··· Information supplied ···
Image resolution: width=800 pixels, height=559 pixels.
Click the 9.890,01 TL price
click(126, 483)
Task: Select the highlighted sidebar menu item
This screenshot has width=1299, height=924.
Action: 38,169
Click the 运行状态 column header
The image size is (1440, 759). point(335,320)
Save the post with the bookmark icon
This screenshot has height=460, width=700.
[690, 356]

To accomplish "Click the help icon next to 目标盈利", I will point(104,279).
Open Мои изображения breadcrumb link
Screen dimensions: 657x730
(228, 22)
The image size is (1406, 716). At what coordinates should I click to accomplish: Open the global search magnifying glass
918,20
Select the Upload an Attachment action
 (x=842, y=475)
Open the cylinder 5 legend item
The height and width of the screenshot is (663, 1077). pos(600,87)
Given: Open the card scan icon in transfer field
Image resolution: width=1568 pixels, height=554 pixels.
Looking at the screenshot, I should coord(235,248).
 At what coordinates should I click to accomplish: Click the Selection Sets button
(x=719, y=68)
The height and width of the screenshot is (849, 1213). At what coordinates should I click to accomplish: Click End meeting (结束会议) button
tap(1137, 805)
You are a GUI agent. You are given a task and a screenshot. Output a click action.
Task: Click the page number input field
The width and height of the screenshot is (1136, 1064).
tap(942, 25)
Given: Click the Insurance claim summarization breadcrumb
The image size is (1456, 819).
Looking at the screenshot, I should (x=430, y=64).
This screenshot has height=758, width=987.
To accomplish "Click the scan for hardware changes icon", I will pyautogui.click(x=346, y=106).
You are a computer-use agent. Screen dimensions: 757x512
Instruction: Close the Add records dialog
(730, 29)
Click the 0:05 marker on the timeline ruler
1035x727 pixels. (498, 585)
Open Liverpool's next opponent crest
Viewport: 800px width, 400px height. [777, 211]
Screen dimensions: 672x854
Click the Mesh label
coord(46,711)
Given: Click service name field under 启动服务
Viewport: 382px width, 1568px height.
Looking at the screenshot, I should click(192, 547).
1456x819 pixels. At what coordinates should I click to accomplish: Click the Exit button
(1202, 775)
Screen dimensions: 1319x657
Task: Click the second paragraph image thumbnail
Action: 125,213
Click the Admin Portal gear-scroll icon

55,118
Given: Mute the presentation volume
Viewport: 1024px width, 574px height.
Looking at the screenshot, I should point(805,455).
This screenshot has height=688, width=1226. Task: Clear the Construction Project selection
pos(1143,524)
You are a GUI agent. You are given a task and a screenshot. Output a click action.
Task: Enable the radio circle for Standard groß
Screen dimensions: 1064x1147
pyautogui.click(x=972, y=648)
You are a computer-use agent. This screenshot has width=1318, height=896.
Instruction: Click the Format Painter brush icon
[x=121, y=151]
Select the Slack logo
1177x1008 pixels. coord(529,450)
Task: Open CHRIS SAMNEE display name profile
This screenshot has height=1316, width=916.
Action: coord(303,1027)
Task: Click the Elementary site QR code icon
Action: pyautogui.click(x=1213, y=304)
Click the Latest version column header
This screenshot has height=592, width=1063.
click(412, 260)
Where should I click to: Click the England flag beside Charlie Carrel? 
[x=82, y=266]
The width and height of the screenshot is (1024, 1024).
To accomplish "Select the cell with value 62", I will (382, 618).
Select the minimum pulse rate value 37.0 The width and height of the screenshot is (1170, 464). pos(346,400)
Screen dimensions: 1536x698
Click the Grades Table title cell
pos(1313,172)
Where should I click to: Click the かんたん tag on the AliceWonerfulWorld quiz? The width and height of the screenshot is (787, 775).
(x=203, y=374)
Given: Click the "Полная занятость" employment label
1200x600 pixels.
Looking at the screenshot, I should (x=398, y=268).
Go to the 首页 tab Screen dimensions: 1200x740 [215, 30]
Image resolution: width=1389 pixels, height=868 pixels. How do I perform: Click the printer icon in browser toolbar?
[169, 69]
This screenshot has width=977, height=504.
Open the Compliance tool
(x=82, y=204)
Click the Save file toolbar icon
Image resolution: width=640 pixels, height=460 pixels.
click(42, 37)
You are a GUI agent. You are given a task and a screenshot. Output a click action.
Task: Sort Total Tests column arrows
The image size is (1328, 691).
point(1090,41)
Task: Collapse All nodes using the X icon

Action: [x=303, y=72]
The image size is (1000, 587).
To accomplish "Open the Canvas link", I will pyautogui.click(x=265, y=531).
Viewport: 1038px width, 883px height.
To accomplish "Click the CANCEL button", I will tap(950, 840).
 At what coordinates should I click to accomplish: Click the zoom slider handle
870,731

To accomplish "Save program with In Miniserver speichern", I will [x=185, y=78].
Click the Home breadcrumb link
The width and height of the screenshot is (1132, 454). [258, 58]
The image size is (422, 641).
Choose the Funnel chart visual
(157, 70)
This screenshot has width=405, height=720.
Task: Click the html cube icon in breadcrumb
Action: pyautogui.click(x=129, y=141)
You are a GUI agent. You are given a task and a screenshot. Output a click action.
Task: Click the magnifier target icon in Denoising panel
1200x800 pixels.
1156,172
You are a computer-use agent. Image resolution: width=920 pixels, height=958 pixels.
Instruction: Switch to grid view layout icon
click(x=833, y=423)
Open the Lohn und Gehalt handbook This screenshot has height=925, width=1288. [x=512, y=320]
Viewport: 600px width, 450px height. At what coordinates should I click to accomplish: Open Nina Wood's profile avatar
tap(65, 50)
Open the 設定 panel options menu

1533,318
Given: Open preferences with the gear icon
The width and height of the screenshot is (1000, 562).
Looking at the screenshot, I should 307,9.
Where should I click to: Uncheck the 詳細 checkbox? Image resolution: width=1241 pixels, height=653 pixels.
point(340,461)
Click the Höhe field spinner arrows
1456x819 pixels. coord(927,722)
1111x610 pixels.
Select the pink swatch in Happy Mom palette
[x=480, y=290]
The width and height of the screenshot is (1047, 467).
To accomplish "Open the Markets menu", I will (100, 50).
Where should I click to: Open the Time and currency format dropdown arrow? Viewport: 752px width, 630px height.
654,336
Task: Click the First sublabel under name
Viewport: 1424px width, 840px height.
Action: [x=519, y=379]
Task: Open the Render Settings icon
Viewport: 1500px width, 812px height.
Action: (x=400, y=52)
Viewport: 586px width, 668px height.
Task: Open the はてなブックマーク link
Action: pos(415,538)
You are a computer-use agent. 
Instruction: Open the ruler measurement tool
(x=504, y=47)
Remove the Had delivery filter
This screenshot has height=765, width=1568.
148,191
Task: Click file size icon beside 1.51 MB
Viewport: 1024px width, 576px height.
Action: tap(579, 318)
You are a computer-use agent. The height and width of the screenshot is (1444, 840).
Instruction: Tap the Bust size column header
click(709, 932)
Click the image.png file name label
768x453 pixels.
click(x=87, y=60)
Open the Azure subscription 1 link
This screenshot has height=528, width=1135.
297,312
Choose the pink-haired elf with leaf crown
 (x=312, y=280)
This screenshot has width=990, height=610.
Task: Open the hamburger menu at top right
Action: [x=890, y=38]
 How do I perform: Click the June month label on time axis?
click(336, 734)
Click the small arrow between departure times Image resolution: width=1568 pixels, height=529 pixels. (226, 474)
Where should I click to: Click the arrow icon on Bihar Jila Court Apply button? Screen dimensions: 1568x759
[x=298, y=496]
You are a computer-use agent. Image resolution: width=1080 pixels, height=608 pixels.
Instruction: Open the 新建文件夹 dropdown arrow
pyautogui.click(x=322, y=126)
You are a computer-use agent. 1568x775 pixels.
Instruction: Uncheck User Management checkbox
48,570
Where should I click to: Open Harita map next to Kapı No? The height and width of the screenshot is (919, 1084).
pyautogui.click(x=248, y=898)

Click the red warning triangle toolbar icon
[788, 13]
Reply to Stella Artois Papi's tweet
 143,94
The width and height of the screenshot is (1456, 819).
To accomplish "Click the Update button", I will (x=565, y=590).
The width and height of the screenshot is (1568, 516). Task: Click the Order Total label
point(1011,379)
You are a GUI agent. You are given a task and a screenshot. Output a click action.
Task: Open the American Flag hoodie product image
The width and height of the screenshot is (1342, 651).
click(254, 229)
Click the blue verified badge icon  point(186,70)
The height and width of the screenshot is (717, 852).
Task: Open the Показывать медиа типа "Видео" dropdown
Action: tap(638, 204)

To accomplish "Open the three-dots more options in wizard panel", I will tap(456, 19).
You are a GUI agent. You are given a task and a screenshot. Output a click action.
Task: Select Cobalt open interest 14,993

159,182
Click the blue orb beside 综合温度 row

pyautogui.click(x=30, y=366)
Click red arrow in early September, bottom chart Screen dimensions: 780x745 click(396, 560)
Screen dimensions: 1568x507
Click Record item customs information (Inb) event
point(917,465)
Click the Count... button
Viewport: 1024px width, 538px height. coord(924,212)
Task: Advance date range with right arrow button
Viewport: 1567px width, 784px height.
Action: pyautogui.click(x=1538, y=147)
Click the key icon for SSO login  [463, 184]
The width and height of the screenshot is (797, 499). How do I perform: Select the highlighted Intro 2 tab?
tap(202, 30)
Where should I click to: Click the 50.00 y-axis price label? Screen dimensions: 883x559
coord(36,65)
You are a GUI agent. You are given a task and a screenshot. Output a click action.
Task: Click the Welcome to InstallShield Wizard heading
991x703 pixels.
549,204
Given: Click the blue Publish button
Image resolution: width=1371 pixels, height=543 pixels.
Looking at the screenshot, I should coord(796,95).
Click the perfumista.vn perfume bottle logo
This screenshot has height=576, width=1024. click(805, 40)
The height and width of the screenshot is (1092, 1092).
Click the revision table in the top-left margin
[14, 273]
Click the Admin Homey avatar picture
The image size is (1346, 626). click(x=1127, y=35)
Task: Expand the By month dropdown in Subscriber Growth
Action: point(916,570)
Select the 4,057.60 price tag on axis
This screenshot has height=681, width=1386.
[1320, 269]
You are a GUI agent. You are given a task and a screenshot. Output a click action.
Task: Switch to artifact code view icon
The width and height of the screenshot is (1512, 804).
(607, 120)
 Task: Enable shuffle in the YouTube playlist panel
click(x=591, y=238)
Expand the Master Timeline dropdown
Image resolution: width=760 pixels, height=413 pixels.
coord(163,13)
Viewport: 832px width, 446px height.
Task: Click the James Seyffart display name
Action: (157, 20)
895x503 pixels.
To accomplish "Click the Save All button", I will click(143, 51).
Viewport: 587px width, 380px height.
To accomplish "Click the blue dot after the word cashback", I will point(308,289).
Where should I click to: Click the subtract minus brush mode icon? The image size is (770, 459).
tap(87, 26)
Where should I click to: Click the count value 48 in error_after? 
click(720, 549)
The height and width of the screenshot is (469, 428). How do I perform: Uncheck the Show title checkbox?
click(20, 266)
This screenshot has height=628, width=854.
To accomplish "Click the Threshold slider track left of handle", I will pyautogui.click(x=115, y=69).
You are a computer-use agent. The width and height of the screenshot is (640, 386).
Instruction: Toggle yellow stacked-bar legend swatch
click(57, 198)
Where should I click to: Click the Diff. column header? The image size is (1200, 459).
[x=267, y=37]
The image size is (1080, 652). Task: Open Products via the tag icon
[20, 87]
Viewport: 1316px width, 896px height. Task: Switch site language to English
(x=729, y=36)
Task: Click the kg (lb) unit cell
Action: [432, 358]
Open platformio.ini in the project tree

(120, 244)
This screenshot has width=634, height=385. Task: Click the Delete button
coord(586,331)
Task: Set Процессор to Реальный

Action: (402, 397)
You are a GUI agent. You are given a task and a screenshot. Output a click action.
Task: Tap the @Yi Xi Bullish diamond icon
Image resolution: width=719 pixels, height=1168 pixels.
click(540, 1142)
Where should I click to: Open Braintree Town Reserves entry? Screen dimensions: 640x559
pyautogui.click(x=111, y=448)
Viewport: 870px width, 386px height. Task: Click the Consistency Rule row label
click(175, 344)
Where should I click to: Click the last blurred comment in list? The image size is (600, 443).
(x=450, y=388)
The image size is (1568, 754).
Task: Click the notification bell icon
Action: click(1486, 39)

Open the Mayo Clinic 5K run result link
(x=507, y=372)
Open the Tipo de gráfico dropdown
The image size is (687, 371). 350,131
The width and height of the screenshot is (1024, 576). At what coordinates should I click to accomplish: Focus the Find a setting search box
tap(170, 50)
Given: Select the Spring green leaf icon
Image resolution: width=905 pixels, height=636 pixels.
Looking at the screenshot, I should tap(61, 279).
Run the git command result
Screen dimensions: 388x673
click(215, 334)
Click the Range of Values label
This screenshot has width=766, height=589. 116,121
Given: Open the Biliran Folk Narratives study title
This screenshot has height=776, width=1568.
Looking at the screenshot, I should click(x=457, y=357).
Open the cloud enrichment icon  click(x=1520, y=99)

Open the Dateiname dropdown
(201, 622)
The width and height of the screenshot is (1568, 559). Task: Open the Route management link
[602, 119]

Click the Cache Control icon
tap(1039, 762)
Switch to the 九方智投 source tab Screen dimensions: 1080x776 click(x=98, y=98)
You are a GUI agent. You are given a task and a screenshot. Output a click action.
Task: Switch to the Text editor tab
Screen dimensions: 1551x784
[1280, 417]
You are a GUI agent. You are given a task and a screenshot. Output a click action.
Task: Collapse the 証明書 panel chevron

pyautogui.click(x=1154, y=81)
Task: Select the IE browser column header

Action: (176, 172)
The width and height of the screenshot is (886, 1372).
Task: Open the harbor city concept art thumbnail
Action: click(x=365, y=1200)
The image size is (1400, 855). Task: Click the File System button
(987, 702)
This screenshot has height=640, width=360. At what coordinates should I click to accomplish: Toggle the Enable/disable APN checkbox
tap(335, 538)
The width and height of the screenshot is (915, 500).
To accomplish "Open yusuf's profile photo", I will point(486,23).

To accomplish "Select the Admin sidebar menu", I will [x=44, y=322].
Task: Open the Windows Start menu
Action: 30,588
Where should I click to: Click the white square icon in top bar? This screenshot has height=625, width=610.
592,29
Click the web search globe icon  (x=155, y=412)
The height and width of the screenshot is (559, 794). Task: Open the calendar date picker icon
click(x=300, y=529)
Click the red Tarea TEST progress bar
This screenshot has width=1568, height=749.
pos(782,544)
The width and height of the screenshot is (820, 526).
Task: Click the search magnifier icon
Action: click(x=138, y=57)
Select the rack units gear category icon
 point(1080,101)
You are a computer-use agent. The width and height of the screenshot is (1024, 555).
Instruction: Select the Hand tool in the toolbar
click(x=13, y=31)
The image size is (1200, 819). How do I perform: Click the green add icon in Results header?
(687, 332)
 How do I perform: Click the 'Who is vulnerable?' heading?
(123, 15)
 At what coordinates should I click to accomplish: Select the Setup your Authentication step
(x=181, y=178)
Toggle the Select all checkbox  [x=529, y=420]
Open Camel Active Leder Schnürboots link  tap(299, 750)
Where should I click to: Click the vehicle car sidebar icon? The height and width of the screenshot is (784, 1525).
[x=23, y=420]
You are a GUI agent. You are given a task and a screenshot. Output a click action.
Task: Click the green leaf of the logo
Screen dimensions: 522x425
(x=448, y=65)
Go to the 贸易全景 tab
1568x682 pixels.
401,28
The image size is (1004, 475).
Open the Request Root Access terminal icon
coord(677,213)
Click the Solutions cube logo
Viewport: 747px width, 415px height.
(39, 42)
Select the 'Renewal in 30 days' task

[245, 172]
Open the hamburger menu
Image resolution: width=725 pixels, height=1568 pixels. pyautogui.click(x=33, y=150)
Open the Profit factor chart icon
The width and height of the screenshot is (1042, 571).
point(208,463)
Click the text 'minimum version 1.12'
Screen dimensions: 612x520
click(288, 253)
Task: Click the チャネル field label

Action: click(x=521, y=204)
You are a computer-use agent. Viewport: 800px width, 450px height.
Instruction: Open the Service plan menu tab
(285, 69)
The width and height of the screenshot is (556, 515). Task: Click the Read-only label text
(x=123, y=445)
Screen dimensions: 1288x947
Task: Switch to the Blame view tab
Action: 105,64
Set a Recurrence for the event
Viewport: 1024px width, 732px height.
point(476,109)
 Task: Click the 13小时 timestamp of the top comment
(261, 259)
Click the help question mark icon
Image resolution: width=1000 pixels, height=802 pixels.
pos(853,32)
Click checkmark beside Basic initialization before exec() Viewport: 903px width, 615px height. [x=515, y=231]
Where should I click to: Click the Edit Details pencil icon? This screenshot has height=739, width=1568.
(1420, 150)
···
■ Exercise instructions
Throughout the material above, report each line holding the word "Save".

■ Answer to this task
Save the post with the bookmark icon
Click the Save file toolbar icon
To accomplish "Save program with In Miniserver speichern", I will [x=185, y=78].
To accomplish "Click the Save All button", I will click(143, 51).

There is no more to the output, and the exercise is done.